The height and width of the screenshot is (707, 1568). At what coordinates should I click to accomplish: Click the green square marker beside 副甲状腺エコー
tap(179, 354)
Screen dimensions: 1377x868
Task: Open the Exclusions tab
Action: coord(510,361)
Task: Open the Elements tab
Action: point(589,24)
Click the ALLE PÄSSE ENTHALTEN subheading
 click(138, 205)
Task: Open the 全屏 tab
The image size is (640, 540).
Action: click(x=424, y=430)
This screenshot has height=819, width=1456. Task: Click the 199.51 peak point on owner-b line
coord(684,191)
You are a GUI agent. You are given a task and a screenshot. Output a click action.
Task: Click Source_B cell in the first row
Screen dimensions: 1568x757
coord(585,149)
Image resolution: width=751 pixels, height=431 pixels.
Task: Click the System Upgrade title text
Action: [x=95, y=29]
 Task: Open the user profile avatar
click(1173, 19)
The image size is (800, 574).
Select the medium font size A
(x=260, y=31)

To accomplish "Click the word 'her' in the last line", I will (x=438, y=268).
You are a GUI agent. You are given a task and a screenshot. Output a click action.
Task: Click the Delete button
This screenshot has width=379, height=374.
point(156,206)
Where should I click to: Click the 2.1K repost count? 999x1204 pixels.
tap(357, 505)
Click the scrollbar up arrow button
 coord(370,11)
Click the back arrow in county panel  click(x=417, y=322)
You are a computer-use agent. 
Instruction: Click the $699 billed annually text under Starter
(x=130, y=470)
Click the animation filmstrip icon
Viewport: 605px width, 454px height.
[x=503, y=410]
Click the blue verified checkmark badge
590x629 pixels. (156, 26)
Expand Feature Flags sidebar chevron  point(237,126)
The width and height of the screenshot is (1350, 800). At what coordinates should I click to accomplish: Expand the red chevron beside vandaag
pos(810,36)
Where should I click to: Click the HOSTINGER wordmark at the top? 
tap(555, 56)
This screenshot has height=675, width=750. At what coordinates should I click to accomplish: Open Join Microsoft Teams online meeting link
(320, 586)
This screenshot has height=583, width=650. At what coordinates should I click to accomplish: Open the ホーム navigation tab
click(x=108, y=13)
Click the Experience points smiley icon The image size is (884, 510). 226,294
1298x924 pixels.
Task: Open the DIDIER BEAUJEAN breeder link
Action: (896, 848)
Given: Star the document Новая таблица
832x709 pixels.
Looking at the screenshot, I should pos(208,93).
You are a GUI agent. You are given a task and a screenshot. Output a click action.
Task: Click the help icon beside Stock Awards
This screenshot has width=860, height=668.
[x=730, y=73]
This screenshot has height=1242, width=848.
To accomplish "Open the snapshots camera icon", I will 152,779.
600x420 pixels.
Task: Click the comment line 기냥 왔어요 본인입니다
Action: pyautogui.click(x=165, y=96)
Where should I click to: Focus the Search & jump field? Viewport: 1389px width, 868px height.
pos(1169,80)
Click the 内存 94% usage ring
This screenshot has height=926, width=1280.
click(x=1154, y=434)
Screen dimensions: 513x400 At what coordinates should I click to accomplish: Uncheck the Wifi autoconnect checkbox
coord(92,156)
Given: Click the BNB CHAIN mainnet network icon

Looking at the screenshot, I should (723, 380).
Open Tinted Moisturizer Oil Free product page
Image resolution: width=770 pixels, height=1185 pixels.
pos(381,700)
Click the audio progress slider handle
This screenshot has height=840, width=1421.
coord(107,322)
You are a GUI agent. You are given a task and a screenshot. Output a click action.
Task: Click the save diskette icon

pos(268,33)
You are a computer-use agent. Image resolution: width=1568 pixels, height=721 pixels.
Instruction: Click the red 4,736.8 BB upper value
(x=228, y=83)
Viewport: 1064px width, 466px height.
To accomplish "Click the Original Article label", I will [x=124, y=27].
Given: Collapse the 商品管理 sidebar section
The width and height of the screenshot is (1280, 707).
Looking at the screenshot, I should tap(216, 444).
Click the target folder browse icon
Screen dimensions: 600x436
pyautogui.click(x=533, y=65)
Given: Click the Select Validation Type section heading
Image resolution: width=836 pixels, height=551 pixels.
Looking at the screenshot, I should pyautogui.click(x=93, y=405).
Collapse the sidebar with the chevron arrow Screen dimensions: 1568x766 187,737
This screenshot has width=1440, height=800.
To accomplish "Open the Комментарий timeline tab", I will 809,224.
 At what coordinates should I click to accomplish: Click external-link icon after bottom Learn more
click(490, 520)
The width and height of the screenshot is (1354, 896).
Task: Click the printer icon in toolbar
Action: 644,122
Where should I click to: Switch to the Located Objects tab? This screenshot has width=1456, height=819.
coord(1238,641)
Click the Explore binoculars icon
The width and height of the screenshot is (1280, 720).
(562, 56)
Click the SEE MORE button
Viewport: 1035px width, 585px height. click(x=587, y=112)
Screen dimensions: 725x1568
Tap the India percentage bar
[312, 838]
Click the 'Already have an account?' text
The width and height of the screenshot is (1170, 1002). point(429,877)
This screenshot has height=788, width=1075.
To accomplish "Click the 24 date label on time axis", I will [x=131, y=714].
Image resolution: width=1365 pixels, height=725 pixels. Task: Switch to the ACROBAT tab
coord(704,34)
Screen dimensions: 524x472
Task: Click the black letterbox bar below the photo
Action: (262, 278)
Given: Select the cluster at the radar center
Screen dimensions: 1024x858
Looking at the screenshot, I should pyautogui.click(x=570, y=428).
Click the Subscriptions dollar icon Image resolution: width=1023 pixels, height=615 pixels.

• • • •

__ASSIGNMENT__
Write out exactly the lines from the beginning of the material above through the line with "Task: Click Source_B cell in the first row", including both and omitting all others.

__WRITTEN ANSWER__
The height and width of the screenshot is (707, 1568). At what coordinates should I click to accomplish: Click the green square marker beside 副甲状腺エコー
tap(179, 354)
Screen dimensions: 1377x868
Task: Open the Exclusions tab
Action: coord(510,361)
Task: Open the Elements tab
Action: point(589,24)
Click the ALLE PÄSSE ENTHALTEN subheading
 click(138, 205)
Task: Open the 全屏 tab
The image size is (640, 540).
Action: click(x=424, y=430)
This screenshot has height=819, width=1456. Task: Click the 199.51 peak point on owner-b line
coord(684,191)
You are a GUI agent. You are given a task and a screenshot. Output a click action.
Task: Click Source_B cell in the first row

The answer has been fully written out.